Search code examples
pythonpandascountvectorizer

Iterate thorugh a particular column of pandas Dataframe/Series


I am implementing a research paper in which i have to categorize a cuisine based on its ingredients. Ingredients training data-set and test data-set is provided. Everything working fine. Model has been trained using best approach according to accuracy among SGD, RandomForest & Naive Bayes. I am using Random Forest because its accuracy is better than both of NB and SGD. Testing data-set is tested and prediction is working absolutely fine. Now i want to predict cuisine by manually inputting ( using input() of python ) ingredients. Here the problem comes when i try to search in series/Dataframe of pandas named here Y = train_data['all_ingredients'] OR Y = train_data['ingredients'].


def check_ing(ing):
    if ing in train_data['all_ingredients'].values:
        return True
    return False


no_of_ingredients = input("Total Number Of Ingredients: ")
no_of_ingredients = int(no_of_ingredients)
ingredient = []
for i in range(no_of_ingredients):
    ing = input("Enter Ingredient " + str(i) + " : ")
    if check_ing(ing) is True:
        ingredient.append(ing)

print(ingredient)

The problem is in the if statement of function check_ing(ing). How to improve that to search ingredient entered by user that if it is valid or not.

Result of Y.head() is: enter image description here


Solution

  • I think this answers your question, if the input is not in the column ingredients, it will be invalid, you might have to alter the first part of the if

    EDIT: didn't test it, this should work.

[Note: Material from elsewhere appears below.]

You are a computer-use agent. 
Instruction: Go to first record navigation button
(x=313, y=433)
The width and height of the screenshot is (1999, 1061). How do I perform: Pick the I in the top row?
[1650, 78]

EDIT 2: messed up copying and pasting.

    all_ing = [item for sublist in train_data["Ingredients"] for item in sublist]
    
    def check_ing(ing):
        if ing in all_ing:
                return True
        else:
            print("invalid ingredient")
            return False 
    
    no_of_ingredients = input("Total Number Of Ingredients: ")
    no_of_ingredients = int(no_of_ingredients)
    ingredient = []
    
    for i in range(no_of_ingredients):
        ing = input("Enter Ingredient " + str(i) + " : ")
        tf = check_ing(ing)
        if tf is True:
            ingredient.append(ing)
    
    print(ingredient)